殺された総数は、実に6000名を超えるともいわれる。
https://www.sankei.com/premium/news/181118/prm1811180010-n1.html
1910年に朝鮮併合が行われ、李朝官僚だった両班・良民階級が大量に日本に移住してから、まだ十年程度しか経ておらず、移住朝鮮人の価値観に対する齟齬・嫌悪感が重なり、敵意が民衆の間に醸成されていたのが、大量殺人の伏線であるともいわれる。
当時一般的だった銭湯でのマナーを朝鮮人は知らず(朝鮮ではサウナと川しかない)体を洗わずに湯船に入る朝鮮人に対し、下町民衆に強い嫌悪感があったとのエピソードがある。
******************************************************
この歴史的事実は、小池百合子が認めようが認めまいが、歴史から消すことなど絶対にできない。ただ、小池が朝鮮人大虐殺を無視したという評価が成立するだけだ。
彼らは、731部隊や登戸研究所の存在さえ否定するような発言を始めている。
そして、細菌兵器をつけた風船爆弾をアメリカに飛ばして、終末戦争を行おうとした事実を隠蔽している。

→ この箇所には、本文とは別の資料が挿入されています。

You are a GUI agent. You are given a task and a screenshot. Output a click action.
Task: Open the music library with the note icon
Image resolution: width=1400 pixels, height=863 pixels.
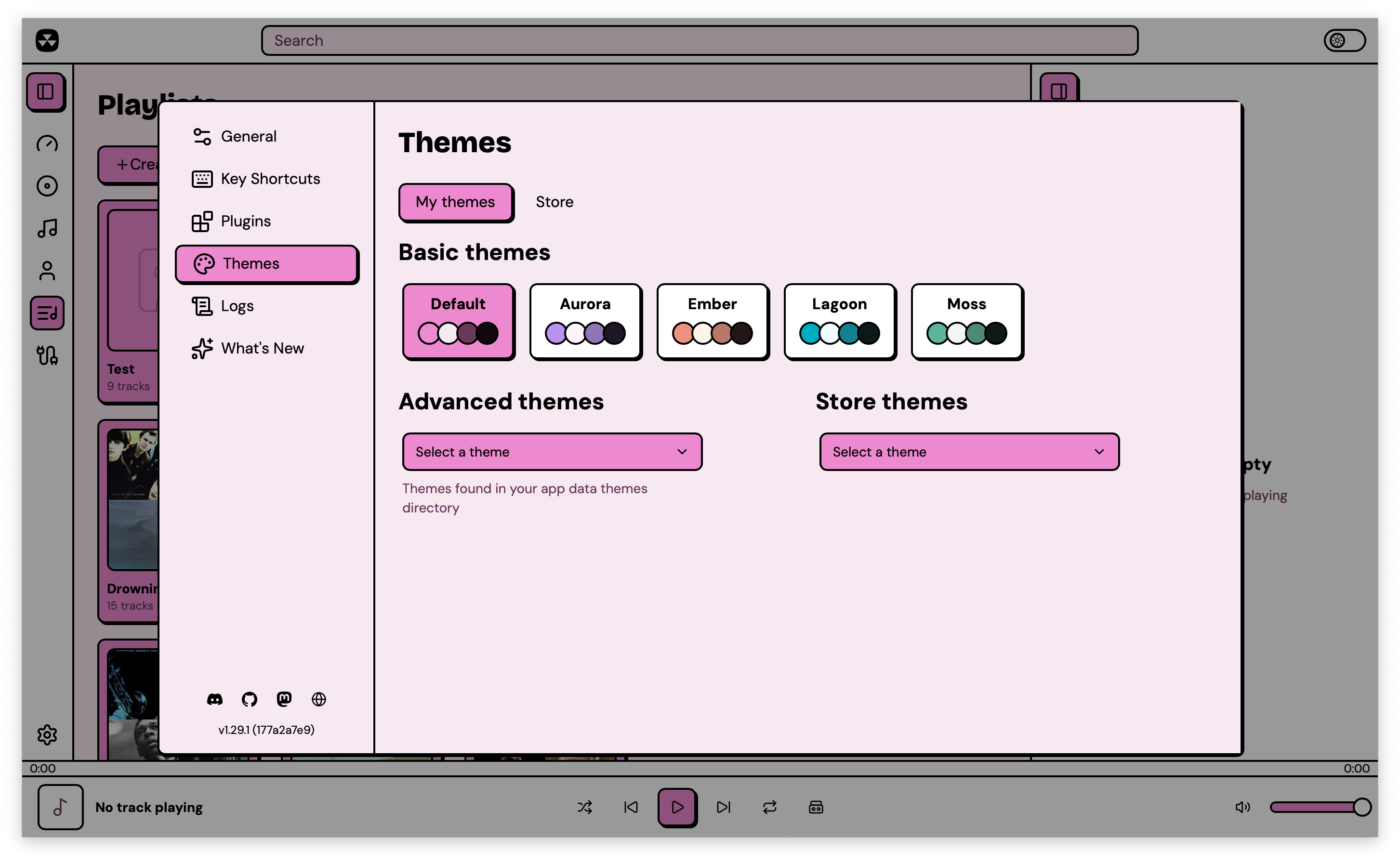point(47,228)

https://www.jstage.jst.go.jp/article/seibutsugakushi/97/0/97_8/_pdf
もしも陸軍皇道派の細菌兵器戦争計画を当時の裕仁天皇が拒絶しなかったなら、たぶん日本の敗戦は100倍も悲惨な事態になっていただろう。
原爆投下目標も、東京や京都が含まれていたはずだ。米軍は、細菌爆弾が投下されたなら、必ず、「はるかに苛酷なBC兵器を使って日本を滅ぼす」と決定していたのだ。

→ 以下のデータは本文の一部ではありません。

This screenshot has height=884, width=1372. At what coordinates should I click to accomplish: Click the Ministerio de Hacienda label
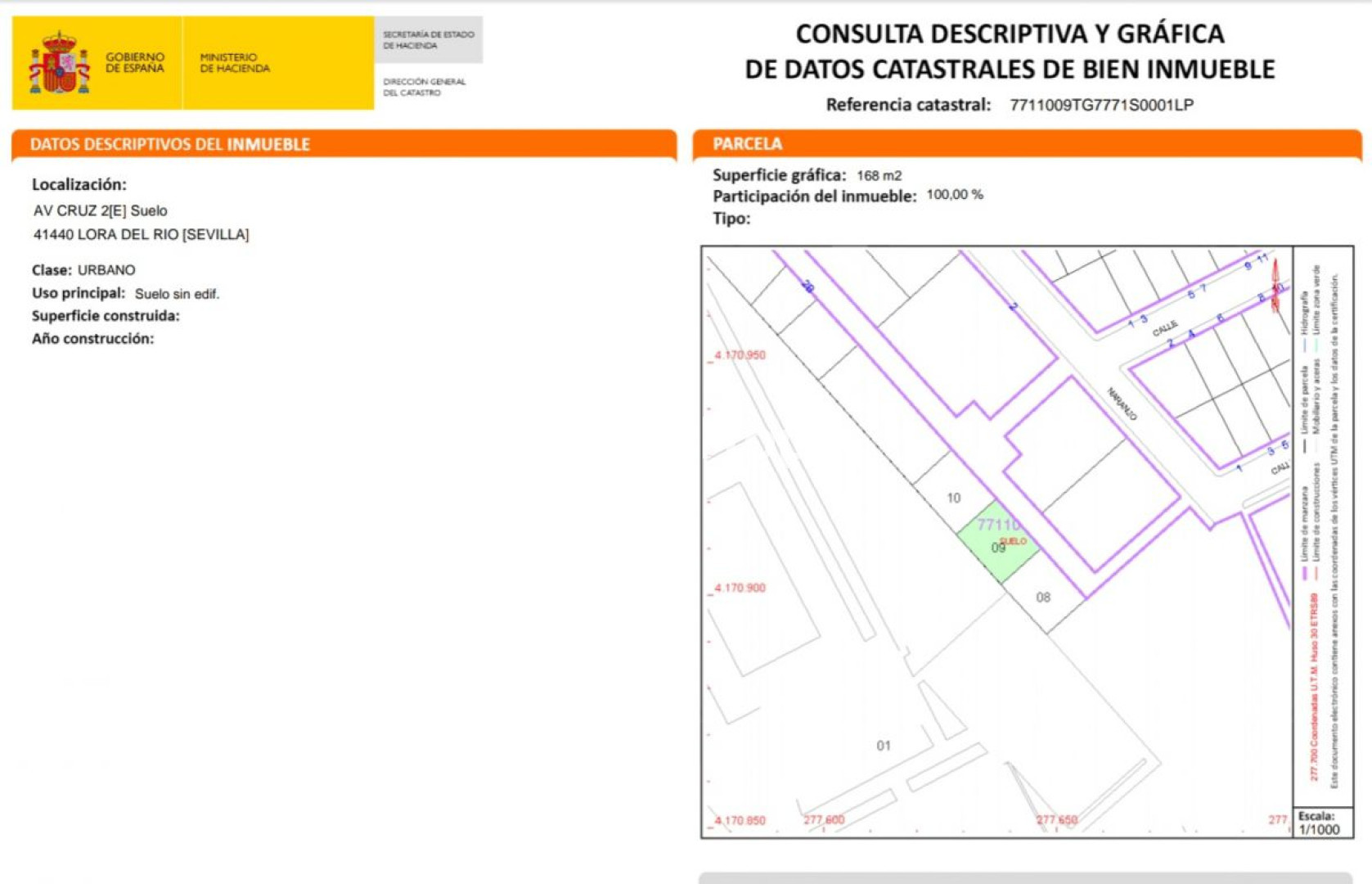tap(235, 63)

「朝鮮人慰安婦など存在しない」という主張が、今はネット界の主流になっているのだが、事実はかなり違う。
中曽根康弘は、日本軍基地に慰安婦施設を作らせたと自慢していたのだ。
http://hirukawamura.livedoor.blog/archives/1420631.html
実は私は、1970年代に、たちんぼ仕事から、在日朝鮮人の経営する解体業に短い期日だが勤務したことがある。このとき、従軍慰安婦問題について直接詳しい話を聞いた。
彼らは、朝鮮の婦女子を強制的に慰安婦として動員したのは、いわゆる「朝鮮人女衒」と証言した。日本人で、そんなことをやる者は少なかった。
だが日本でも、昭和恐慌という生糸暴落からの少女身売りが広く行われていた。
https://ja.wikipedia.org/wiki/%E6%98%AD%E5%92%8C%E8%BE%B2%E6%A5%AD%E6%81%90%E6%85%8C
私の祖母の出身地である加茂郡黒川村でも、祖母より若い世代が満州開拓団として渡航し、敗戦時、凄まじい苦難に遭い、女性たちは身売りさせられることが珍しくなかった。
女性の身売りは、戦時中でも常識的な風俗だった。
だから、朝鮮にあっても、娘の身売りや、慰安婦強制は、ごく普通の出来事であり、日本人の関与がなかったというのは真っ赤な嘘だ。
強制労働にしても、私の母は17歳で新潟市内の強制徴用に遭って、軍需工場で働かされた。兵役を免れた朝鮮では、兵役の代替として強制徴用というのは常識だったのだ。
「日本人は悪いことをしなかった」はいいのだが、強制徴用や慰安婦動員は、当時は悪事として捉えられていなかったのである。
「敗戦はなかった。終戦があった」
というファンタジーは、ブラジルの日系人の間でひどかった。「日本が敗戦した」と発言した(日系の)人々は、片っ端から殺された。これを「勝ち組」という。
http://hirukawamura.livedoor.blog/archives/5957279.html
現代日本では明らかに「勝ち組」が復活していて、「日本は停戦に応じただけ」と主張する若者が多くなっている。本当にそうなのかは説明の必要もないだろう。
私は河村たかし市長の「南京大虐殺は存在しない」という主張が、明らかに「勝ち組」の思想であると考える。
自分たちに都合のよいファンタジーを盲信するのは、韓国人のウリナラファンタジーが有名だが、日本もまた韓国人のように歴史を都合良く解釈する若者が増えているのだ。
だが、ファンタジーを妄想して他人に強要する習慣は、かつて、陸軍皇道派の専売特許だった。
真実を口にする人々を殺しまくったのは「勝ち組」であった。
それが何をもたらすのか? 歴史の真実を追究しなくなってファンタジーの妄想だけに包まれるとき、結果は、太平洋戦争の終わりと同じ運命に至ることしかありえない。